A Michigan judge ruled the state’s new charter-school law unconstitutional last week, dealing the charter-school movement a major legal setback.
Michigan’s charter schools do not meet the state constitution’s definition of public schools, the judge ruled. He also argued that the new law usurps the constitutional power of the state board of education to supervise schools.
Though Gov. John Engler plans to appeal, the decision scrambled his education-reform plans and left uncertain the fate of the eight schools whose charters have been approved by the state superintendent.
In addition, the ruling may fuel opposition in the 11 other states that have charter-school laws. Such laws are intended to foster innovation by allowing groups to apply for charters to operate public schools.
“I don’t think that there are a lot of people lying in wait in all those states,” said Louann Bierlein, the assistant director of the Morrison decision would certainly bring them out.”
Because each state’s constitution is different, the issues raised in Michigan would play out in different ways in other charter-school states, Ms. Bierlein suggested.
Opponents of the laws in five states--Georgia, Hawaii, Kansas, New Mexico, and Wisconsin--would have a hard time proving in court that charter schools are private since such schools in those states are part of local public districts, Ms. Bierlein said.
But the laws in Arizona and Massachusetts give the state school board little role in charter schools and might be targeted for lawsuits similar to the Michigan challenge, said Joan A. Buckley, the assistant director of educational issues at the American Federation of Teachers, which opposes charter schools.
Narrow Definition
The Michigan constitution and the state’s strong teachers’ unions made challenges to the charter-school law--passed barely 10 months ago--all but inevitable.
An amendment to the constitution approved by voters in the early 1970’s defines “public school” more narrowly than does almost any other state constitution.
That amendment played a key role in the lawsuit, which was filed last summer after a home-school network received a charter.
Among the plaintiffs were three members of the state school board, including an official of the Michigan Education Association, the state’s largest teachers’ union; and the Michigan Council About Parochiaid, a group advocating a strict separation of church and state.
In his decision, Ingham County Circuit Judge William E. Collette acknowledged that groups authorized to grant charters were government entities such as school boards and universities.
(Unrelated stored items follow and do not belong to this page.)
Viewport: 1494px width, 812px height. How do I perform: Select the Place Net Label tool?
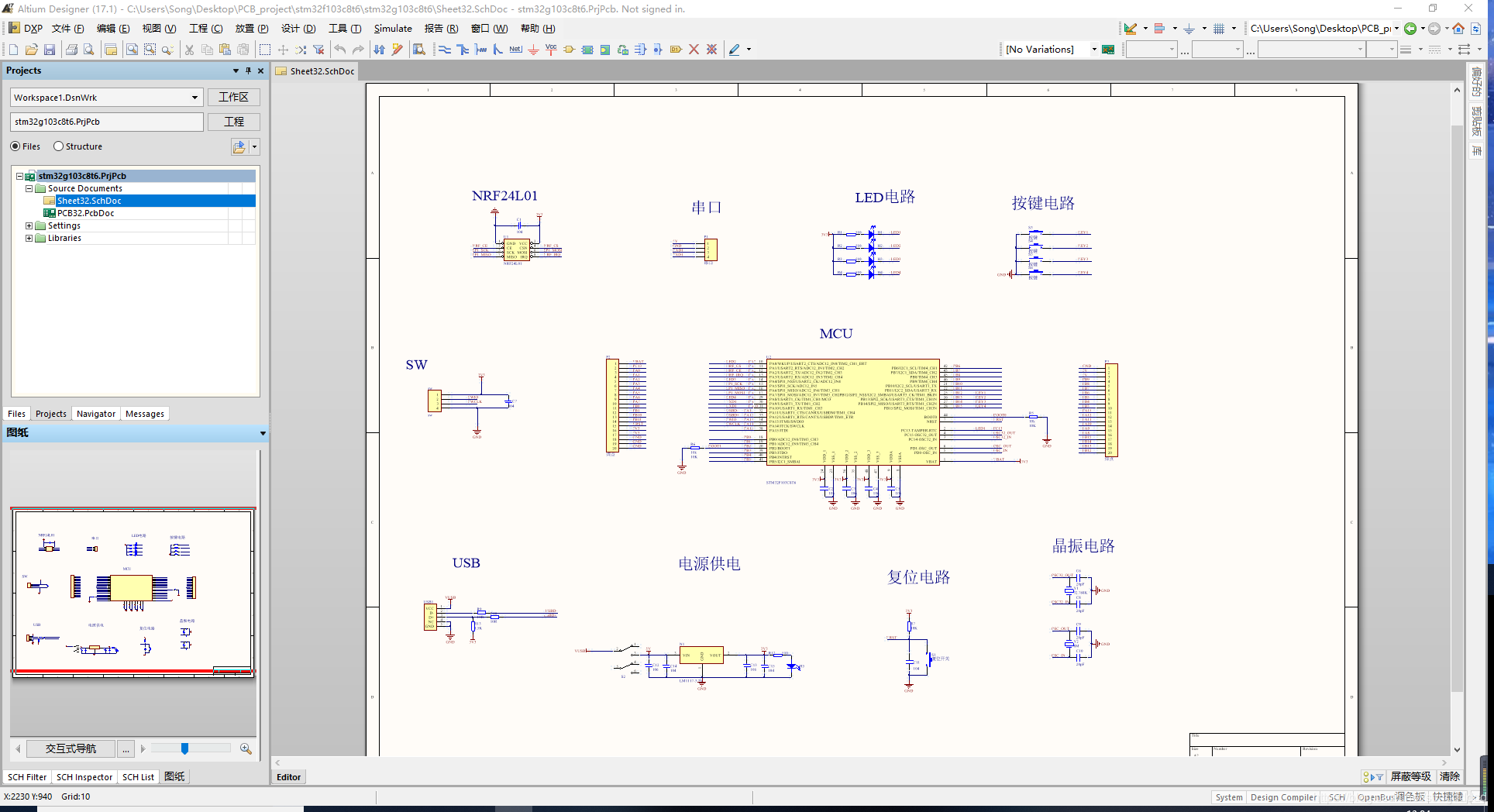515,50
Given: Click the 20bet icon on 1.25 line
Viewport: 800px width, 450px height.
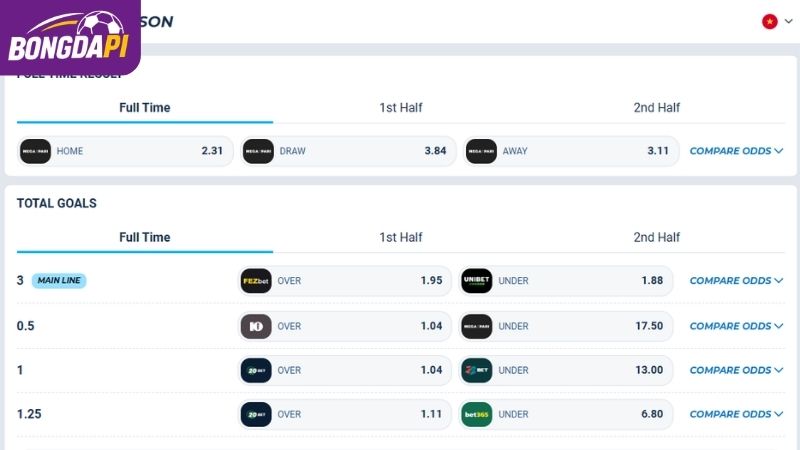Looking at the screenshot, I should (x=256, y=414).
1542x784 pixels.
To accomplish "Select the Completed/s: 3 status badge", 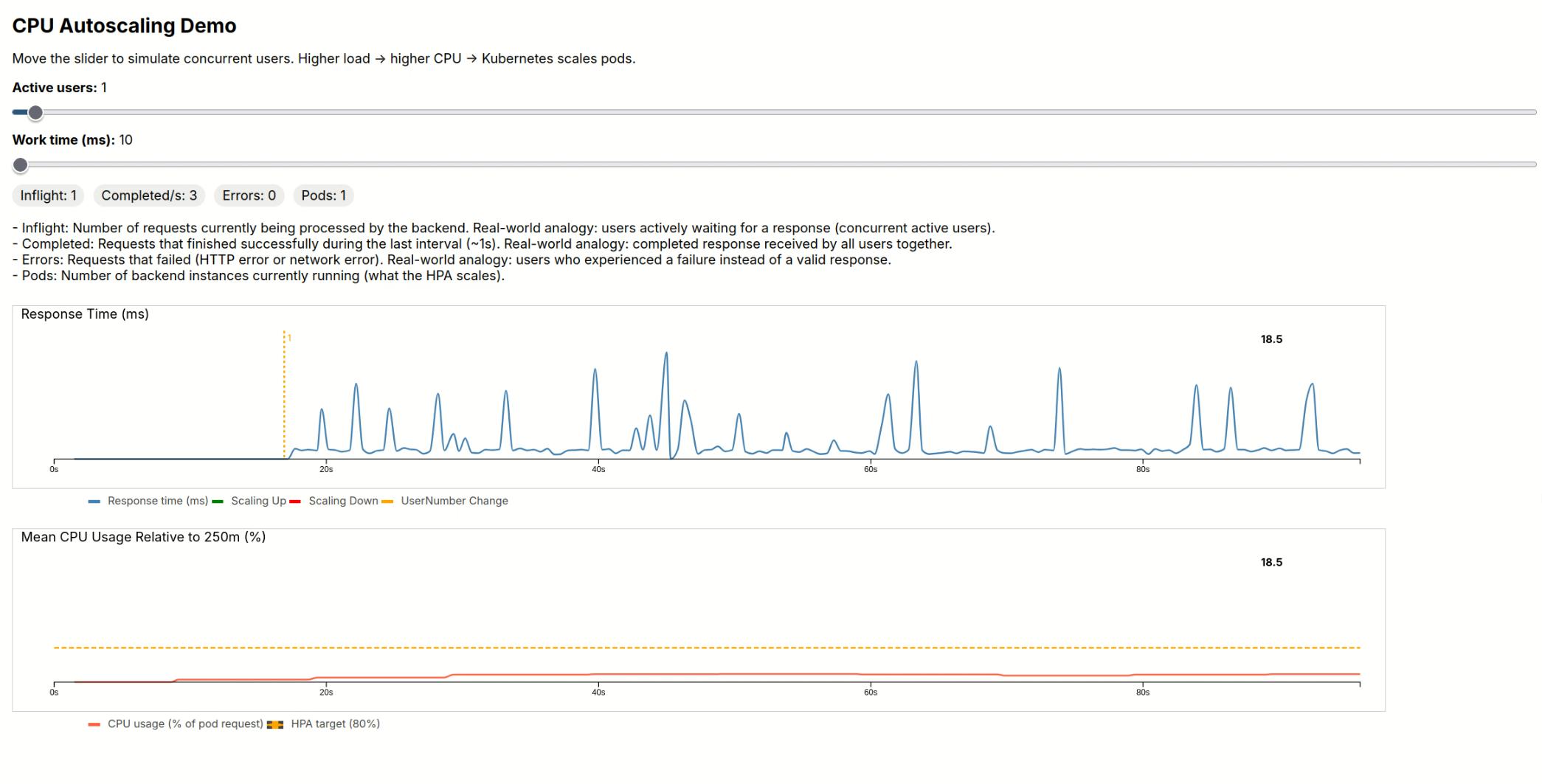I will coord(149,195).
But, he said, these groups largely relinquish the day-to-day operations of schools to privately elected directors.
In such a structure, where substantial “control of the academy is placed beyond the hands of the public, the constitution has been violated,” he wrote.
William F. Young, a lawyer for the plaintiffs, said the judge recognized that charter schools operate with no state influence.
“They are not accountable to anyone,” he said. “That lack of accountability troubled the judge.”
A Partisan Decision?
Supporters of the law called the decision a partisan one that reflected the thinking of a lower-court judge unaccustomed to analyzing the state constitution.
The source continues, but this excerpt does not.